Balthus (Balthazar Klossowski de Rola, dit)
Le Roi des chats, 1935

  • Balthus (Balthazar Klossowski de Rola, dit) (Paris, 1908 - Rossinière, 2001)
  • Le Roi des chats, 1935
  • Huile sur toile, 78 x 49,7 cm
  • Don de la Fondation Balthus Klossowski de Rola, 2016
  • Inv. 2016-048
  • © Musée cantonal des Beaux-Arts de Lausanne / Photo © Balthus / Harumi Klossowska de Rola

Dans ses autoportraits, Balthus revêt une succession d’identités sans jamais laisser tomber le masque.

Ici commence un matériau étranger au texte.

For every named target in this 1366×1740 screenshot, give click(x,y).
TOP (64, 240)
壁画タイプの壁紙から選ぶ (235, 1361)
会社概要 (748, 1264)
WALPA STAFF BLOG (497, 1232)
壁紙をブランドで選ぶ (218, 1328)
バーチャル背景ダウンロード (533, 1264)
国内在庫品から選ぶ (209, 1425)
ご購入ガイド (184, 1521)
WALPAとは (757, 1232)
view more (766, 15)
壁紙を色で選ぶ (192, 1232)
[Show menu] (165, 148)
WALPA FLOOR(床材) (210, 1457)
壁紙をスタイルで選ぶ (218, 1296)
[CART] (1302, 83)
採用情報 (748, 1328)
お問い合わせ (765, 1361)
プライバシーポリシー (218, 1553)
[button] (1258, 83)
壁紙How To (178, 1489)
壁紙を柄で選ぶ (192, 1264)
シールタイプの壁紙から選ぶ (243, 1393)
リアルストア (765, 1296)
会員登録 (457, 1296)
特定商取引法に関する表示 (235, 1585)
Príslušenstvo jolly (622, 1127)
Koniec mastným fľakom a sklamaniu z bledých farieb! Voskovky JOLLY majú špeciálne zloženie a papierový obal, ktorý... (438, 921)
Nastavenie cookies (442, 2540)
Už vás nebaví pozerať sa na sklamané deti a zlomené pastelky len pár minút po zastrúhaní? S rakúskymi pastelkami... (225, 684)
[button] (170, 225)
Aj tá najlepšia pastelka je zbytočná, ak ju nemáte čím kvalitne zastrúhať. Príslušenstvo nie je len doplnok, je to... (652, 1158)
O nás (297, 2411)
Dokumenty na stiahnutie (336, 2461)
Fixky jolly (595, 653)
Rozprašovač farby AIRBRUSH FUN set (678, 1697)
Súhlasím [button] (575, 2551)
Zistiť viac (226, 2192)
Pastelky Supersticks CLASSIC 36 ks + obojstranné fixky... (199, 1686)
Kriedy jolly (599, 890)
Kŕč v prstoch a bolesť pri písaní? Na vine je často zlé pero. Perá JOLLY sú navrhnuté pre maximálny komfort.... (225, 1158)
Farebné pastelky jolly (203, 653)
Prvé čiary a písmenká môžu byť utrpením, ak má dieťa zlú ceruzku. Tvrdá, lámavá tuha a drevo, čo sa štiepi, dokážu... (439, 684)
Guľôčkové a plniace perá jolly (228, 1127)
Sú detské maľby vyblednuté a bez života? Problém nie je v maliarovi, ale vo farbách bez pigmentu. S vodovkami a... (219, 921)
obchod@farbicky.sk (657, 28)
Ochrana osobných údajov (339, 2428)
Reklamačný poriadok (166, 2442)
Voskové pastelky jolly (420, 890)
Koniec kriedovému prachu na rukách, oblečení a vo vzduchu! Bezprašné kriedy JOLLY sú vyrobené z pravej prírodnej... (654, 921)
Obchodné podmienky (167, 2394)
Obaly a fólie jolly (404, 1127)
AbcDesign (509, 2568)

En 1935, il se représente ainsi debout, élégamment vêtu, une main accrochée au revers du veston, l’autre posée sur la hanche. Un chat tigré se frotte contre sa jambe. L’étroitesse de l’espace et la dureté de la lumière comme tombée d’une lucarne évoquent un cachot. Cette chambre aux murs nus n’est meublée que d’un tabouret, d’un fouet et d’une toile sur laquelle figure une inscription en lettres majuscules qui lève en partie le mystère dont l’œuvre est imprégnée : « A Portrait of H. M. The King of Cats, painted by Himself ». L’autoportrait est donc celui d’un monarque-peintre, à la tête d’un royaume peuplé de félins.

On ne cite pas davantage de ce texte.